Whatever, the truth, there is definitely something afoot and fans won’t have to wait much longer to find out as, earlier today, the Mirror – a sister paper to the Sunday People – revealed that the BBC’s commercial arm, BBC Worldwide, had called a press conference for Tuesday morning.
During the 1960s and 1970s, the BBC wiped many of its programmes, including Doctor Who. Since the 1980s, and spearheaded by Doctor Who fans themselves – in particular, Ian Levine, the well-known DJ and music producer – there has been an ongoing hunt around the world to find those missing episodes and return them to the BBC. Over that time, a number of complete stories and individual episodes have been recovered, mainly from foreign television companies who originally bought the show for broadcast in their respective countries.
Invasion of the Archives
As of the end of 2011, there were 27 incomplete Doctor Who stories in the BBC archives, with 106 of the 253 episodes that were made between 1963 and 1969 still missing.
The stories affected are all from the eras of the first two actors to have played the Doctor – William Hartnell (First Doctor) and Patrick Troughton (Second Doctor), even though the practice of junking at the BBC continued till 1978, well into the era of Tom Baker’s Fourth Doctor.
For a time, the first episode of a Jon Perwtee (Third Doctor) serial – Invasion of the Dinosaurs – was also missing from the archive, which is thought to have come about because its first episode was in fact broadcast as The Invasion (which was the same name as an earlier Troughton Cyberman story) in order to keep the appearance of the dinosaurs a secret from viewers until they actually appeared on screen.

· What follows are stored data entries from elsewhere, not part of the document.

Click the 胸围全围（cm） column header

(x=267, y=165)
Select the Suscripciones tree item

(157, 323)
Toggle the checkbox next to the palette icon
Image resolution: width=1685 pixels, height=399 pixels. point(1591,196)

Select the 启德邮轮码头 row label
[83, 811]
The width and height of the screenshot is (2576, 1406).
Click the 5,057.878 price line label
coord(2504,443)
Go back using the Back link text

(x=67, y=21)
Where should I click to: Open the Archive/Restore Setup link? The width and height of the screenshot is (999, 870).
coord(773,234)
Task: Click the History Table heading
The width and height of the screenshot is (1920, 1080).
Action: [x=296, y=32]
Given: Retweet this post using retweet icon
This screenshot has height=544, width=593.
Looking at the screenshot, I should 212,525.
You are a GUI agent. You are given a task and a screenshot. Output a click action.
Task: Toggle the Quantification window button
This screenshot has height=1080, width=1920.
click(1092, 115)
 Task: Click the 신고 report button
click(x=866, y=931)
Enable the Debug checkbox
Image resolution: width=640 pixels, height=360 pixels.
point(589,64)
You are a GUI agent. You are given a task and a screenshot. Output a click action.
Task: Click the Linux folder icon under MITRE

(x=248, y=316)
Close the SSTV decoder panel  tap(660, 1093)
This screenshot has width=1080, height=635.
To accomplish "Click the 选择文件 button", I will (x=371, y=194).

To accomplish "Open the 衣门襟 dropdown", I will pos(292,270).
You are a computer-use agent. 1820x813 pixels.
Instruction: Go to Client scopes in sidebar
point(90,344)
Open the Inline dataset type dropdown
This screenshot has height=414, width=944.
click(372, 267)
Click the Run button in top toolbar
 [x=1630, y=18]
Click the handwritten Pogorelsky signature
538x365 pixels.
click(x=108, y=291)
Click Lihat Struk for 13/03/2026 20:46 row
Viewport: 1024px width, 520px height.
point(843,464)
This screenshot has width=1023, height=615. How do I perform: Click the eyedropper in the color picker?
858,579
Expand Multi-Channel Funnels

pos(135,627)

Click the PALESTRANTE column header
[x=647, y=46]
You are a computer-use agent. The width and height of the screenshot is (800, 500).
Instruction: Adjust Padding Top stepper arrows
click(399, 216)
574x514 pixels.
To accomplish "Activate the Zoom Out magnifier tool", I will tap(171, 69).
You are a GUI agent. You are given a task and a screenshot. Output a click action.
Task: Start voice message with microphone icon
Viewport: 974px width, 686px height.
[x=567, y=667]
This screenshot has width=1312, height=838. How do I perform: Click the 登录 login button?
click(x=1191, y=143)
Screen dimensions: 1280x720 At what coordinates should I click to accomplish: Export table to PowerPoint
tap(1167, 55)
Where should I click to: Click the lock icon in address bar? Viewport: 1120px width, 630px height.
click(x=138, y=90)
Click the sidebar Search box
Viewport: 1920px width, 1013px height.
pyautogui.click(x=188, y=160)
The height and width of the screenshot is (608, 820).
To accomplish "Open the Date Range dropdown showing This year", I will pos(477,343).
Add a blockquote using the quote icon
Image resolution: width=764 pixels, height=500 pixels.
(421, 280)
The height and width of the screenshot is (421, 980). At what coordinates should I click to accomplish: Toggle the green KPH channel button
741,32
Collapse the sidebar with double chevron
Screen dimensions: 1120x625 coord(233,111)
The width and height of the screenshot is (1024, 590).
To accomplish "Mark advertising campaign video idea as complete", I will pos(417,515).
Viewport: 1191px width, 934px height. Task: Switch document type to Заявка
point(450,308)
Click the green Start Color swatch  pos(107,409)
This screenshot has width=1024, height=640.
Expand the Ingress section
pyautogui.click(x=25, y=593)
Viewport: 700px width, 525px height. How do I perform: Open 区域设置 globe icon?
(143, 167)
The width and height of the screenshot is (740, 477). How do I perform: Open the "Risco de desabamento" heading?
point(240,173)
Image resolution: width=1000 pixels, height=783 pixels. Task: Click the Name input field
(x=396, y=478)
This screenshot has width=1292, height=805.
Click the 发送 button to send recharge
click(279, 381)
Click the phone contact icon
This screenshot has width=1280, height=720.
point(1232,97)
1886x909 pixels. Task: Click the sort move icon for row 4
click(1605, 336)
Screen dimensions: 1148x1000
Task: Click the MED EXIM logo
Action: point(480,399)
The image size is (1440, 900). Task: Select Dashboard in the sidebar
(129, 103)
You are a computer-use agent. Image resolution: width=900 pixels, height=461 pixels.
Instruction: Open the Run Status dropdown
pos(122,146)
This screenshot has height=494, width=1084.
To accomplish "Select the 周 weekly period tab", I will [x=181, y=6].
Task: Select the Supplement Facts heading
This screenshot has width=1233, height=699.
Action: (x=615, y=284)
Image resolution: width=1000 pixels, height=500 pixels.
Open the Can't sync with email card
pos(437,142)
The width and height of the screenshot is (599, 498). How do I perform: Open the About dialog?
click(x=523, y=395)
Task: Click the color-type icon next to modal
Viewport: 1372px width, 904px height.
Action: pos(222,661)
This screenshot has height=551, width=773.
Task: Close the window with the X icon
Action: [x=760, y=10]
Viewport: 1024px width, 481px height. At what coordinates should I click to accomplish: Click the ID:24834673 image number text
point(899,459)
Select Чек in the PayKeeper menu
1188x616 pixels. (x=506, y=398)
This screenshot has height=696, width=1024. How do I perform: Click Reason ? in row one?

In December 2012, to tie in with Doctor Who ’s forthcoming 50th anniversary, Radio Times it had launched its own hunt for those Doctor Who episodes still missing.
Other high-profile BBC series to have been destroyed include Dad’s Army, Not Only … But Also, Steptoe and Son and Z Cars. However, Doctor Who is unique in that all its missing episodes survive in audio form, thanks to having been recorded off-air at home by fans of the show.
Doctor November
It is thought that the BBC had wanted to wait till November to make an official announcement regarding the missing episodes – to tie in with the 50th anniversary of their flagship science-fiction drama series. However, according to Doctor Who Online, with an ever-greater number of publications running stories about the rumoured find, that has had to be revised.
Beginning on Saturday, 23 November 1963, Doctor Who is the world’s longest-running science-fiction TV series. Exactly 50 years to the day of the first-ever episode being broadcast, a 75-minute special will be broadcast on Saturday, 23 November 2013.
The landmark story – The Day of the Doctor, written by Steven Moffat – will also be Matt Smith’s penultimate episode. Smith, who has played the Eleventh Doctor for the past four years, will step down from the role in this year’s Christmas special, which will also include his successor Peter Capaldi’s debut as the Twelfth Doctor.